Computing Capital Gains and Losses
To determine whether you have a net short-term or net long-term capital gain or loss
on the sale of stock, you need to do a little adding and subtracting.
This is where the netting process comes in. This is just a matter of
combining all short-term gains and all short-losses to find your net
short-term gain or loss. Then, combining all long-term gains and all
long-term losses to find your net long-term gain or loss.
How you report and how you're taxed on the results of the netting process depends on what
the result is.
For example, if you end up with a Net S/T gain and a
Net L/T gain the Net S/T gain is taxed at ordinary income tax rates
while the Net L/T gain is taxed at the lower capital gains rates. If
you end up with an overall net capital loss, the amount of the loss
that you may deduct is limited.
A net capital loss is subject to an annual deduction limit of
$3,000. The excess over $3,000 must be carried over to the following
year and used in the computation of capital gains and losses of that
year. The character of the loss remains the same. In other words, if
you carry over a net long-term capital loss to the following year,
the loss remains a net-long-term capital loss in that year.
The Netting Process
Here are the steps in the netting process:
Step 1:
Figure short-term (S/T) gains and losses. These are capital assets sold or exchanged with a holding period of one year or less.
- Add up all S/T gains
- Add up all S/T losses
- Subtract total S/T losses from total S/T gains
- If S/T gains exceed S/T losses, you have a net S/T gain
- If S/T losses exceed S/T gains, you have a net S/T loss.
Step 2:
Figure long-term (L/T) gains and losses. These are capital assets sold or exchanged with a holding period of more than one year.
- Add up all L/T gains
- Add up all L/T losses
- Subtract total L/T losses from total L/T gains
- If L/T gains exceed L/T losses, you have a net L/T gain
- If L/T losses exceed L/T gains, you have a net L/T loss.
Step 3:
Combine the results in steps 1 and 2.
- If you end up with a Net S/T gain and a Net L/T gain:
- The Net S/T gain is taxed at ordinary income tax rates.
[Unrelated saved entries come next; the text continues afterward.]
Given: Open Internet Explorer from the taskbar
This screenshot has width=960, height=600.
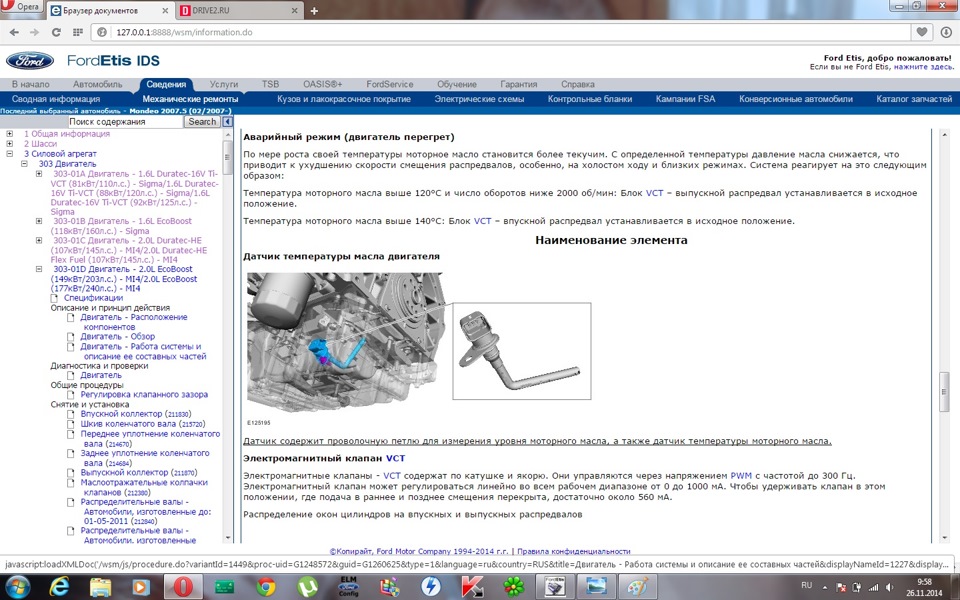Looking at the screenshot, I should [60, 586].
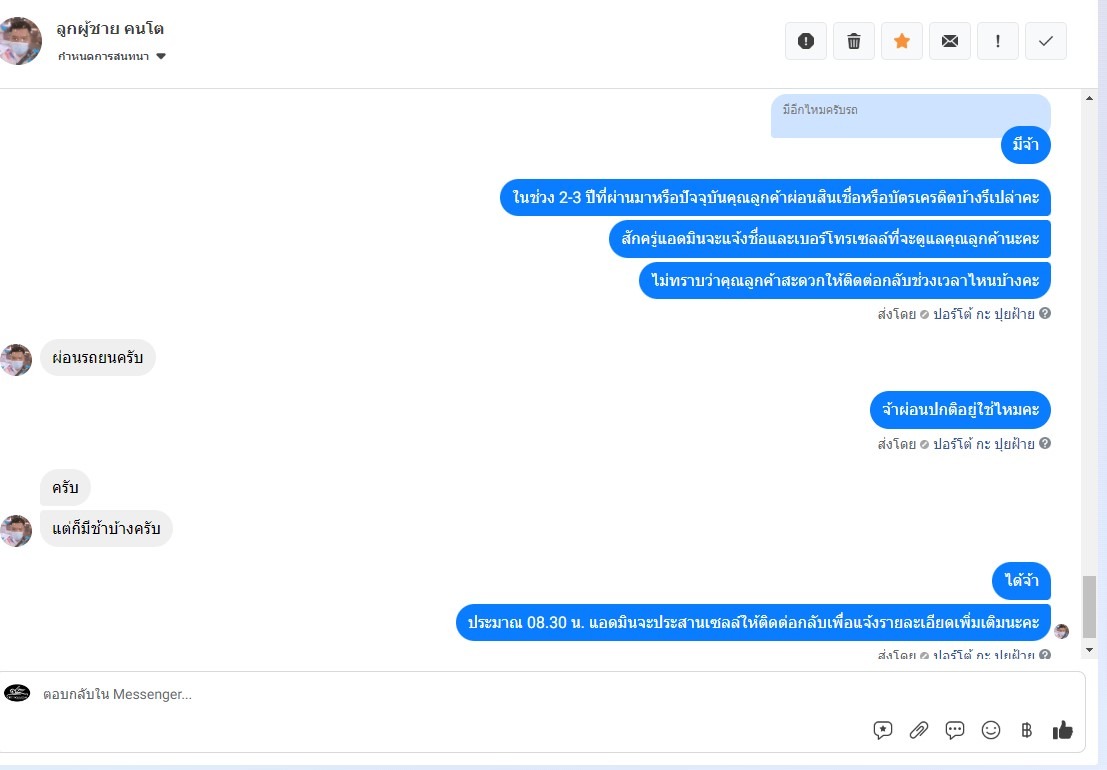Delete conversation using the trash icon
The width and height of the screenshot is (1107, 770).
click(x=854, y=41)
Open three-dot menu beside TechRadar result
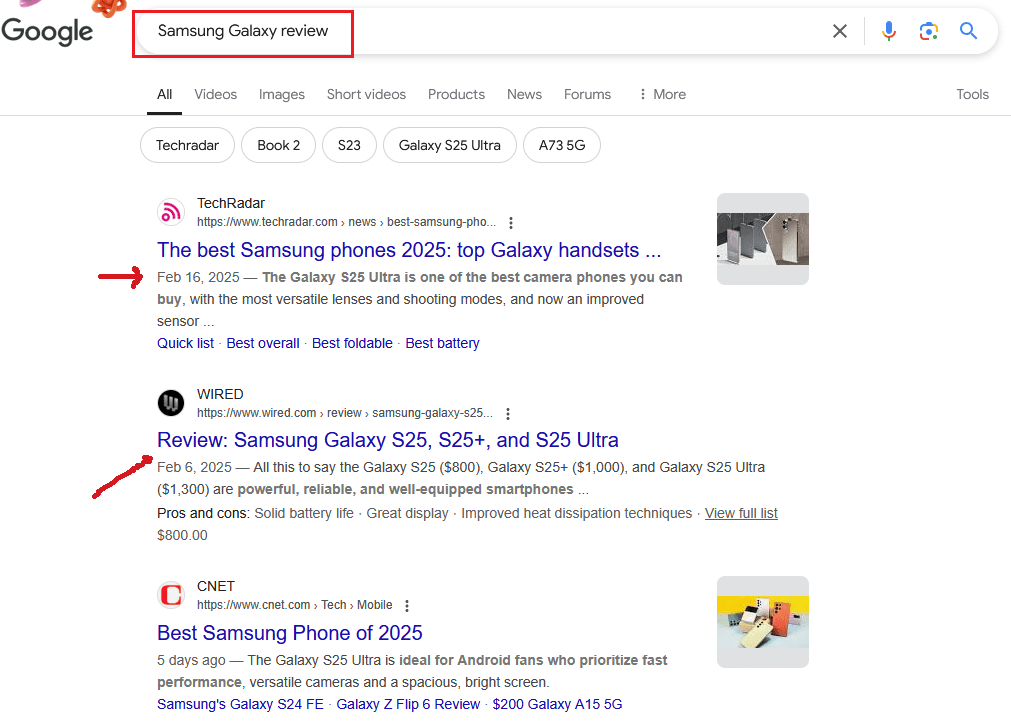This screenshot has height=724, width=1011. (x=511, y=222)
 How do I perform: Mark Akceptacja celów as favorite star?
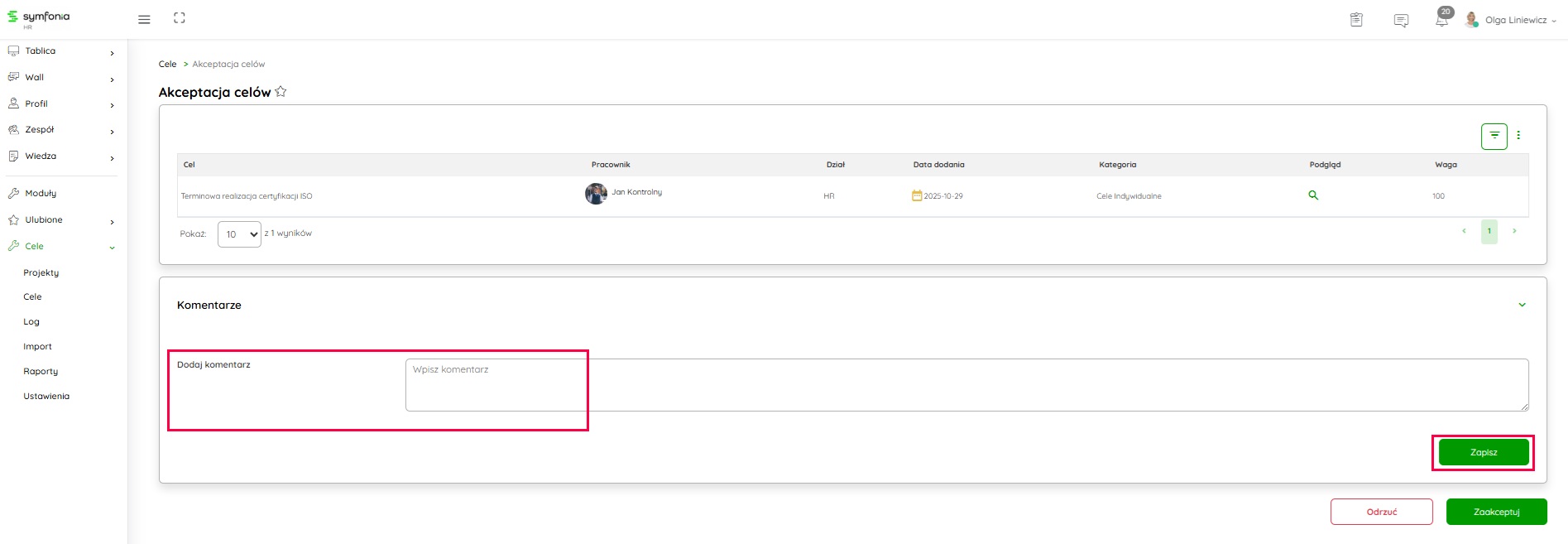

- These are the same tax rates that apply to your regular tax computation.
- The Net L/T gain is taxed at the lower capital gains rates.
- If you end up with a Net S/T gain and a Net L/T loss:
- If the Net S/T gain exceeds the Net L/T Loss, the Net S/T gain is taxed at ordinary income tax rates.
- If the Net L/T loss exceeds the Net S/T Gain, deduct up to $3,000 of the loss from other income on Form 1040, Line 13 (tax year 2011).
- Carryover any excess loss over $3,000 to the following year.
- Tax preparation reminder: Keep a record of any carryover losses so you don't overlook them when preparing your return in the following year.
- If you end up with a Net S/T loss and Net L/T gain:
- If the Net L/T gain exceeds the Net S/T loss, you have a Net L/T gain. The lower capital gains rates apply.
- If the Net S/T loss exceeds the Net L/T gains, you have a Net S/T loss. Deduct up to $3,000 from other income on Form 1040, Line 13 (tax year 2011).
- Carryover any excess loss over $3,000 to the following year.
- If you end up with a Net S/T loss and a Net L/T loss:
- First, deduct up to $3,000 of the S/T loss from other income on Form 1040, Line 13.
- If the S/T loss exceeds $3,000, carry over both the excess S/T loss and the unused L/T Loss to the following year.
- Keep the S/T Loss and L/T loss amounts separate because.
- They retain their character as S/T and L/T in the carryover year and are used in the computation of net capital gains and losses in that year.
- If the S/T loss is under the $3,000 deduction limit, then deduct whatever amount of the L/T loss is needed to reach the $3,000 limit for that tax year.
Like-kind-exchanges: Losses incurred in line-kind-exchanges are not deductible.
Paper losses: A drop in value of a capital asset (a paper loss) doesn't qualify for a deduction.